Posts Tagged ‘Ghana’

Global enterprises gave rise to export of Kaiser Permanente health care

posted on February 27, 2012

by Ginny McPartland, Heritage writer

KFI nurse visits with NIgerian patients at Port Harcourt.

Second in a series

Established initially as an industrial health plan, Kaiser Permanente had grown and morphed into a community health plan with over one million members in six states by the mid-1960s. Meanwhile, Henry Kaiser’s ventures had spread across the globe and the basic concepts of industrial and preventive health care traveled with him.

This meant the idea of prepaid health care provided by doctors in group practice was getting a lot of exposure in places where it might be needed most.

The World Health Organization was busy helping African and other developing countries set down their “national health plans,” and industrial nations were taking a serious look at investments in these countries. Already with health care programs in Jamaica, Ghana, Argentina and Brazil, Kaiser Permanente seemed in a prime position to take the lead in other emerging nations.

“At first, we held the belief that since we managed a large, comprehensive and widely-accepted health care system in the United States, that we were in a favored position to cope with the health problems associated with industrial enterprises all over the world,” KP Health Plan President Clifford Keene told a group at Harvard University in 1969.

“This theory turned out to be true in a limited sense,” he continued. “We learned quickly that the medical care circumstances in rural India and in Jamaica are essentially different from those in California.”

A package disaster hospital (PDH) as it arrived in Lagos, Nigeria, to be transported by river steamer to Port Harcourt where KFI restored a war damaged hospital. Public Health Reports photo, 1970.


Keene explained that developing nations, especially those with a national health plan, urgently needed primary health care workers, clean water, sanitation and disease control before they could even think about clinics and hospitals. Adjusting to local circumstances, Kaiser industrial health care leaders filled in the gaps where needs were most urgent – and bided their time.

KP establishes independent international agency

By 1964, Kaiser Permanente was getting requests from the U.S. and foreign governments to help plan and launch health care services in needy countries. Feeling the strain and drain on the Permanente Medical Care Program whose staff was responding to the calls, Keene and the board of directors established Kaiser Foundation International (KFI).

This not-for-profit entity, with an $55,000 initial grant from the Kaiser Foundation, was a separate self-sustaining agency established to fulfill government contracts to provide help setting up health care in foreign or domestic rural areas.

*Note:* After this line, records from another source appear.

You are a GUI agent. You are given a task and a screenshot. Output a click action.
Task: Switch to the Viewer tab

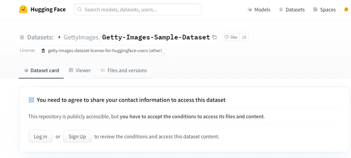click(x=80, y=70)
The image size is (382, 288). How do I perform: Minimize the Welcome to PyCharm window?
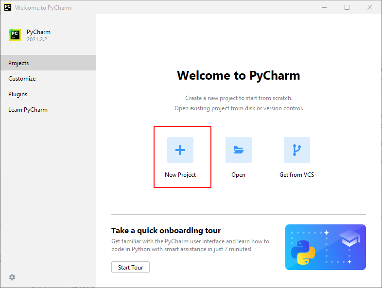click(x=326, y=8)
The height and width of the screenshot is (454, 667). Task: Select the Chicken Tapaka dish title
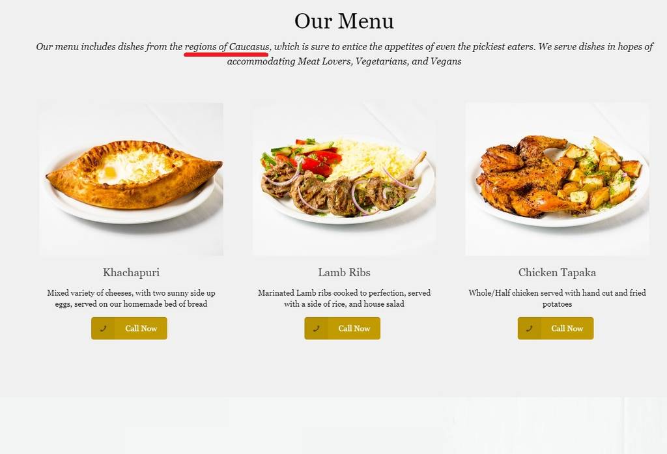(x=557, y=272)
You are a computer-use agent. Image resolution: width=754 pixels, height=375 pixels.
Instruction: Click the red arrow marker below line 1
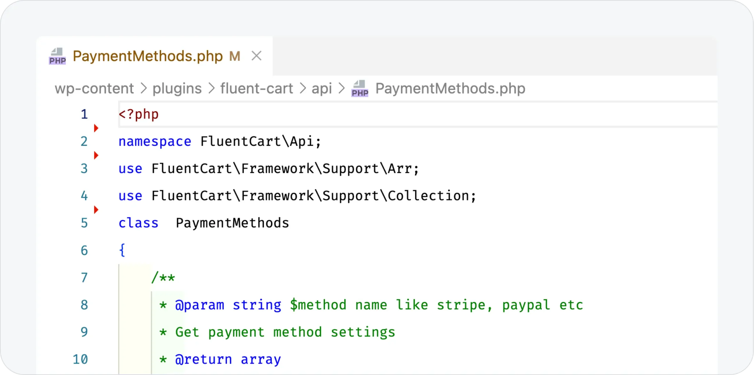(96, 128)
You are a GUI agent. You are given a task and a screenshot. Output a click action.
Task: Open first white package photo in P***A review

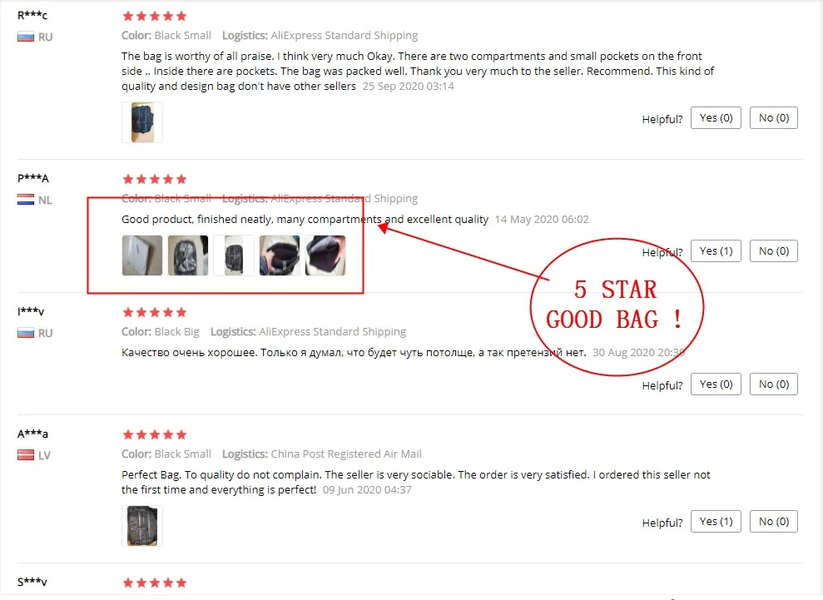pyautogui.click(x=142, y=255)
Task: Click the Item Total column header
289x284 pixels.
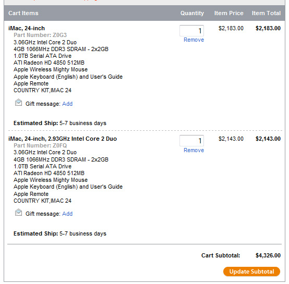Action: pos(266,13)
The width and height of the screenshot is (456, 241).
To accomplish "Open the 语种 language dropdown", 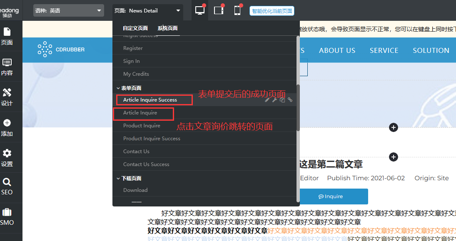I will tap(68, 10).
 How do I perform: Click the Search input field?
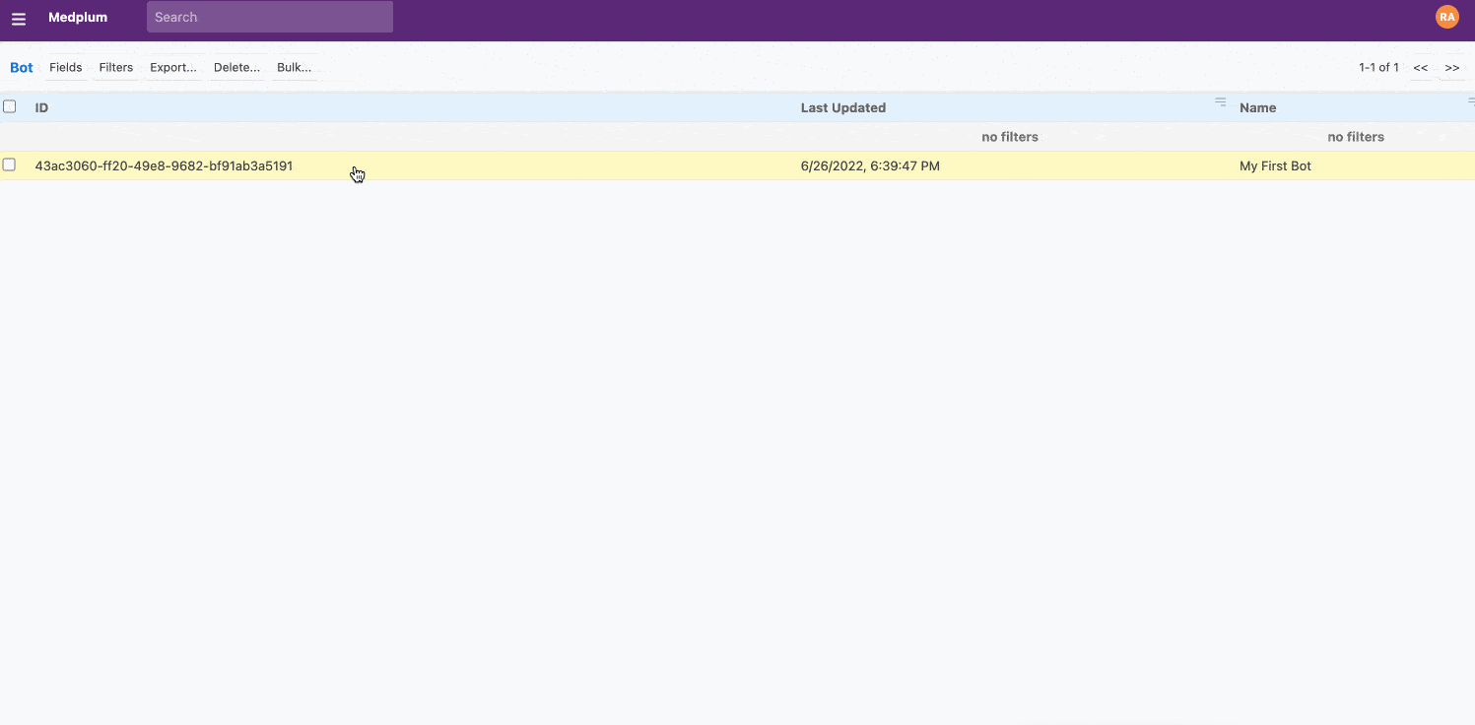(x=269, y=17)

In its life between 1964 and 1975, KFI was involved in projects in more than 30 countries, including the U.S. where the agency helped set up programs in rural areas of California, West Virginia and Utah. Its workers took on projects in 13 countries on the African continent, as well as in India, Pakistan, Bahrain, Italy, Indonesia, Venezuela, Argentina, Brazil, Peru, Jamaica, the Bahamas, Canada, Okinawa, Taiwan and the Island of Curacao.

Wood and canvas cots from a package disaster hospital (behind these Nigerian children) were put to good use. Public Health Reports photo, 1970.


Nigerian civil war leaves damaged hospital in its wake

KFI was called upon in 1969 to bring back to life a Nigerian hospital that had been debilitated in the civil war that started in 1967. James Hughes, MD, Kaiser Industries vice president of Health Services at the time, explained:

“This project was completely unrelated to any commercial activities by Kaiser Companies in Nigeria. It was undertaken strictly in response to an urgent request by the government (U.S. Agency for International Development) for technical assistance in a matter of general medical care. Presumably, the request was based upon our prior experience in the organization and delivery of health care on other West African (Ghana, Ivory Coast, Togo, and Senegal) projects.”

The 250-bed hospital at Port Harcourt in the area of Biafra previously had been the referral center for the entire Rivers State of Nigeria with a population of one million. “The Port Harcourt situation looked particularly grim,” reported Keene.

“The war was still in progress 50 miles north of the city and the Biafran troops were making periodic sorties toward the airfield on the outskirts of Port Harcourt. KFI existed to handle tough overseas assignments, but we have never acted in a war zone,” Keene continued.

KFI physician Carl Friedricks, right, explains his work in Nigeria to KP Hospital Administrator Peter Rout and Violet Rout, MD.

“When the physician (Carl Friedericks MD) arrived, he told us his first impulse was to turn around and come home. Medical care was critically needed by the remaining civilian population and by refugees streaming out of the jungle zone,” Keene reported.

KP team resuscitates Port Harcourt hospital

The initial team of five acquired a package disaster hospital (PDH)* from the U.S. Public Health Service. Electrical generators, emergency water equipment, and medical supplies and equipment were “scrounged from unbelievable sources,” Keene said. “A Nigerian staff was recruited and trained, on a counterpart system (that matched) native physicians, technologists and nurse volunteers to (our 20) personnel from the United States.”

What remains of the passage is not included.